**THE DATA:**
-- Opening Marker --

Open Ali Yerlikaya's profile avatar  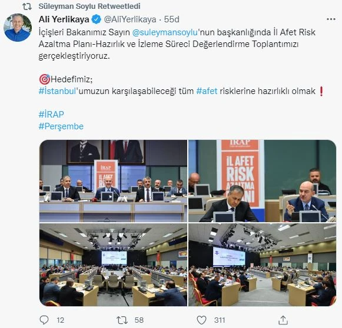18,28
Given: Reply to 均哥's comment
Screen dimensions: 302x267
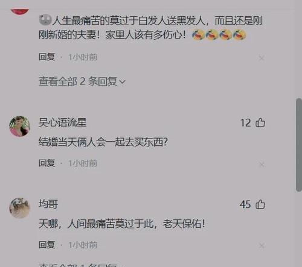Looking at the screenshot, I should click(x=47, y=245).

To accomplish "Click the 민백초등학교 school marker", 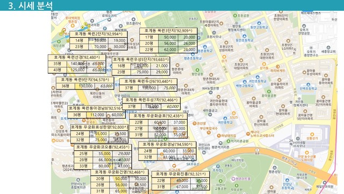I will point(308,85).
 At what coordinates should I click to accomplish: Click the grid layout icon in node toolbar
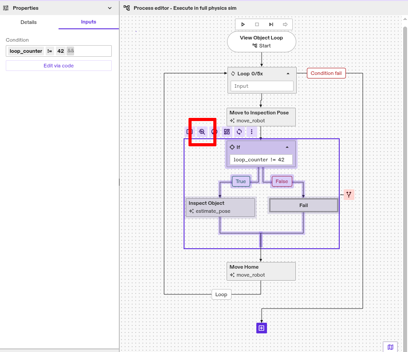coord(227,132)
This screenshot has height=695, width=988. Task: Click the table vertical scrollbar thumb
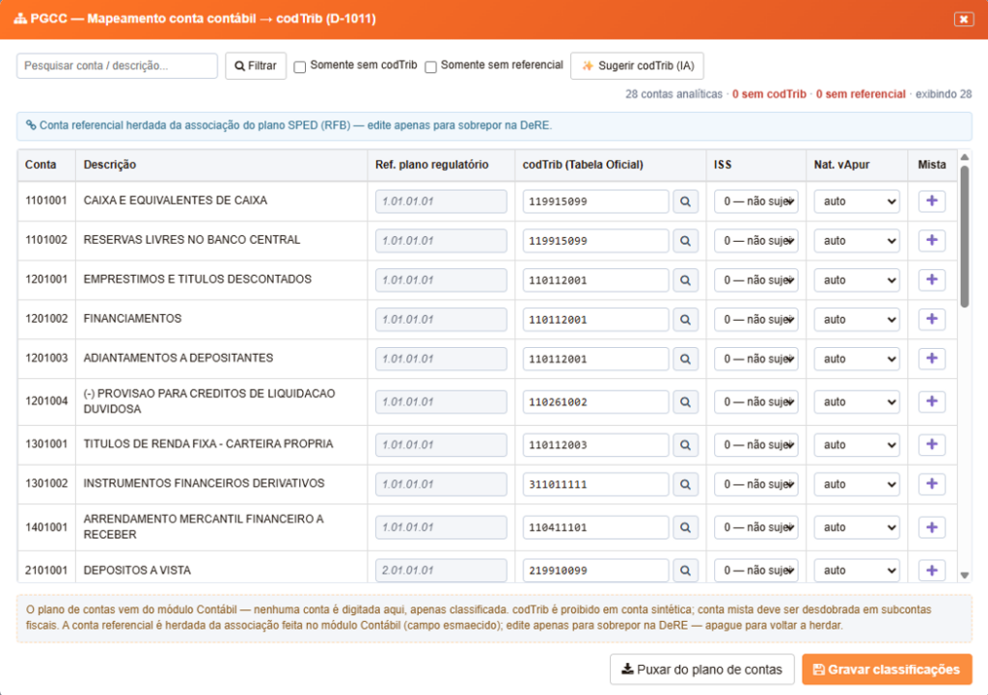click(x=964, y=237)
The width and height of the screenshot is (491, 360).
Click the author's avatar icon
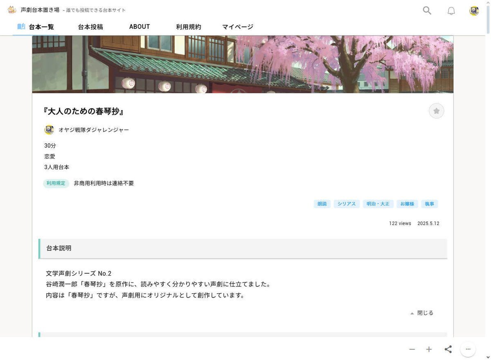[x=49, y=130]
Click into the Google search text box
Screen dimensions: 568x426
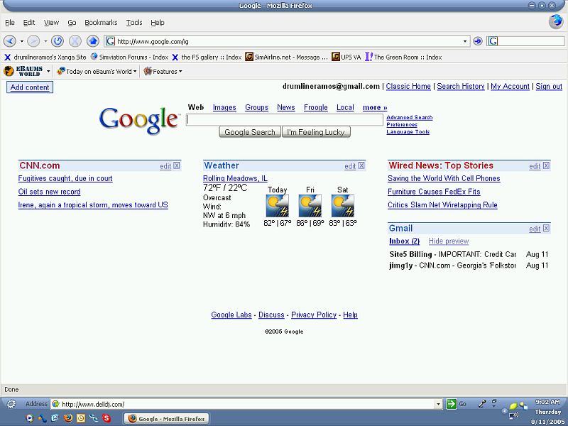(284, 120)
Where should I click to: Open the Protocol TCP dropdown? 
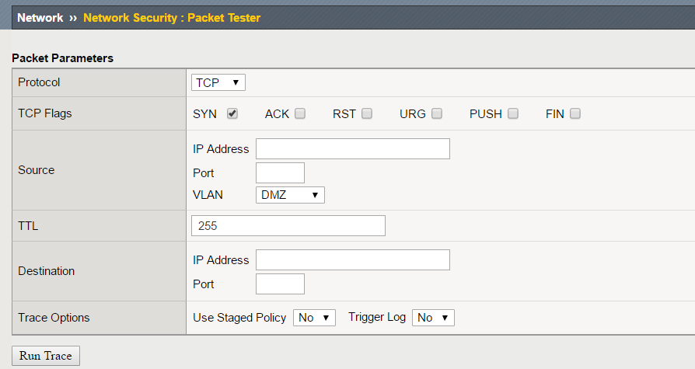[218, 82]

-- Closing Marker --
-- Opening Marker --

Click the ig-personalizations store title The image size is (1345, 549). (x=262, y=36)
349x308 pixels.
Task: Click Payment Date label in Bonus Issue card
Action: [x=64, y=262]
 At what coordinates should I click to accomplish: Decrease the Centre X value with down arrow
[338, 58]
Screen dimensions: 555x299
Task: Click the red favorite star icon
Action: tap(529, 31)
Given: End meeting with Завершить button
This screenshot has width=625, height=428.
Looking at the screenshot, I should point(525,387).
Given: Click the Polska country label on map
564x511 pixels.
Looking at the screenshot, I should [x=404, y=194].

-- Closing Marker --

**WORK TASK:**
Beginning with the line that has "At what coordinates should I click to accomplish: Decrease" and ending with the line that has "Given: Click the Polska country label on map", set down the lines above exactly and include no others.

**SOLUTION TO THIS TASK:**
 At what coordinates should I click to accomplish: Decrease the Centre X value with down arrow
[338, 58]
Screen dimensions: 555x299
Task: Click the red favorite star icon
Action: tap(529, 31)
Given: End meeting with Завершить button
This screenshot has width=625, height=428.
Looking at the screenshot, I should point(525,387).
Given: Click the Polska country label on map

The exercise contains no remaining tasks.